Virtually all contracts now commonly referred to as swaps fall under the definition of futures contracts and function basically in the same manner as futures contracts, Harkin noted.

The House Agriculture Committee also appears to be considering legislation that would extend Commodity Futures Trading Commission oversight to credit default swaps and other financial derivatives. The committee held its second hearing on the issue in as many months Thursday.

“One thing we learned at October's hearing is that very few people know much about the credit default swaps market and even fewer people know the significant role they have played in the financial and credit crisis that has threatened the stability of our economy,” said House Ag Committee Chairman Collin Peterson, D-Minn.

“I think one of the things we can do right away to start opening up and cleaning up the swaps markets is to use the CFTC model of transparent and above-board central clearing process. At some point, our regulators and the next Congress will have to get to the root of the problem before it is too late and allow for some real oversight of these markets, to provide transparency and accountability for both buyers and sellers, and to reduce systemic risk.”

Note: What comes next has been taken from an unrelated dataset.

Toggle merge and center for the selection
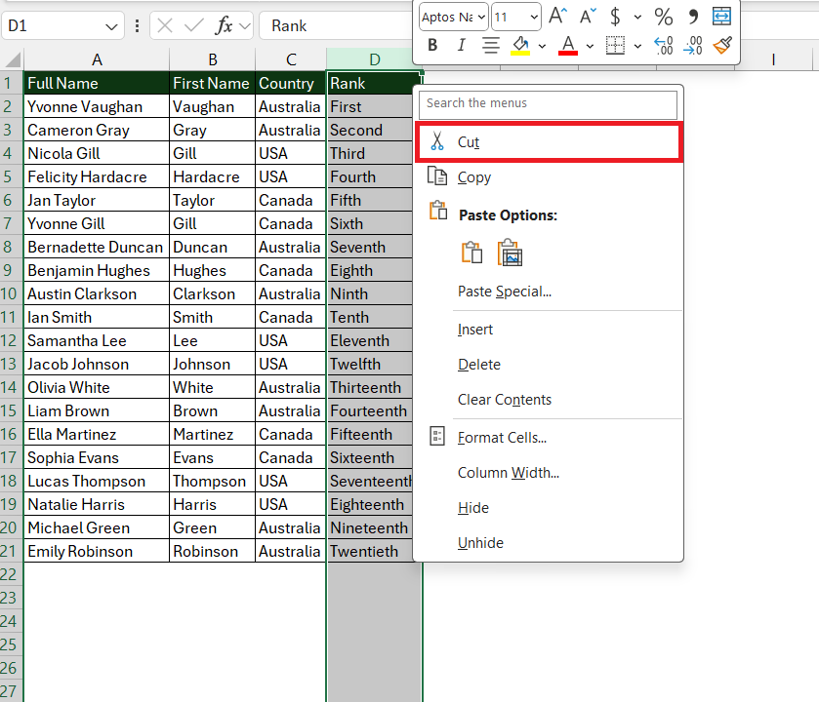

“I am encouraged we are collectively moving forward with establishing a clearing mechanism for credit default swaps,” said Rep. Bob Goodlatte, R-Va., the committee’s ranking member. “It will improve transparency and risk management, and will create a method for price discovery.”

The credit derivatives market has grown dramatically over the last 15 years. Financial institutions, some of whom have notably failed or been taken over by the government in recent months, including American International Group (AIG), Lehman Brothers, Bear Stearns, and Washington Mutual, have been the most frequent users of credit derivatives.

Harkin said he did not expect the Senate to take any action on his legislation until the next Congress, which begins in January. “I’m just laying my markers down so that senators can begin thinking about how they want to address this issue.”